This ability of customizing the software included in an AMI greatly enhances the capacity to horizontally or vertically scale any of an application's tiers. If you need to horizontally scale an application's static content tier, you can deploy an AMI down to its last configuration file in a matter of minutes and remove it just as fast once demand whiters. Vertical scaling is just as easy, since you have all the necessary components required to run a particular tier pre-packaged in the form of an AMI, you just deploy the AMI to a larger server. This can be a great advantage compared to regular VPS, where you are almost always required to manually install the first set of software beyond that of an OS or manually copy the software composing an application tier to do horizontal or vertical scaling.
Though creating custom AMIs for your application's tiers does involve a certain amount of overhead, they can be well worth the investment once you face the challenge of doing horizontal or vertical scaling. AMIs can be made up of a Windows, Linux or AIX OS, as well as contain everything from a commercial permanent storage system to business logic written in Java, Python or Ruby. I should also point out that Amazon EC2 offers a series of pre-configured AMIs if you don't want to create your own, see Amazon Machine Images (AMIs) for more information.
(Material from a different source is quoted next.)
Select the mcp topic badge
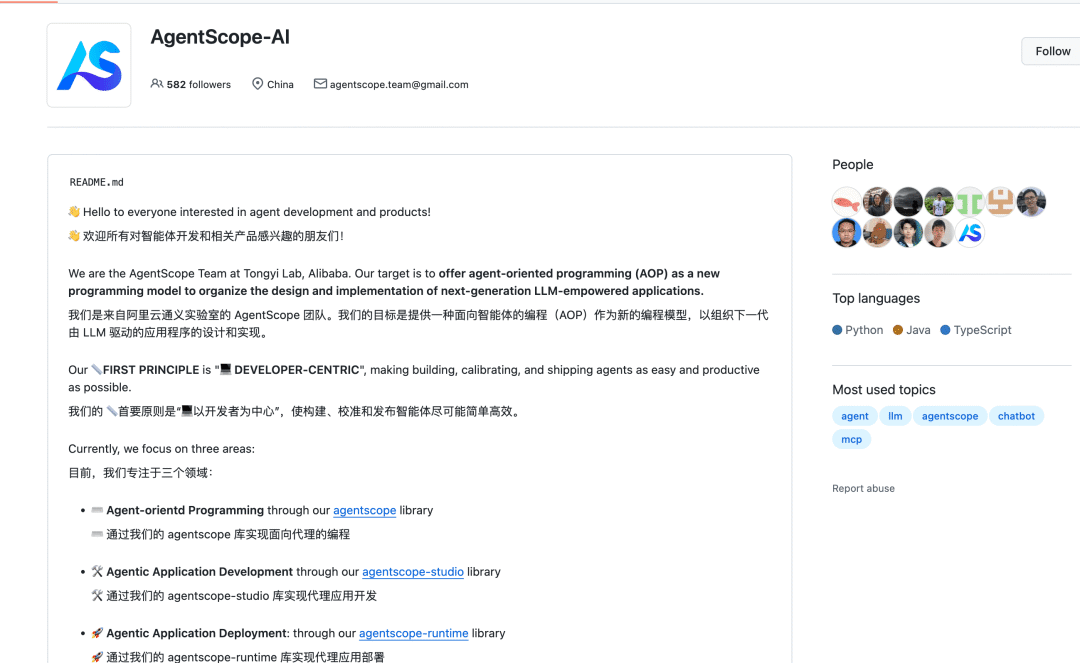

Another important fact is that AMIs and their resources (CPU, memory, bandwidth and I/O [storage capacity]) are sold on a per unit basis. This means that unlike VPS, you're never charged what you don't consume. In fact, Amazon EC2 goes to the extent of charging per server hour, which allows activating servers in an on demand fashion while only paying for the time they're online (e.g. hours or days) and not entire months like VPS. This versatility goes to the extreme of spot pricing -- similar to commodities trading -- where bids are placed for server time and the winner is determined on basis of supply and demand.
Besides AMIs which are the core building block to Amazon's EC2, there are another set of services offered by Amazon EC2 related to application data. One group of services is related to general purpose data storage, while the other group is related to the type of storage I've been addressing as permanent storage systems.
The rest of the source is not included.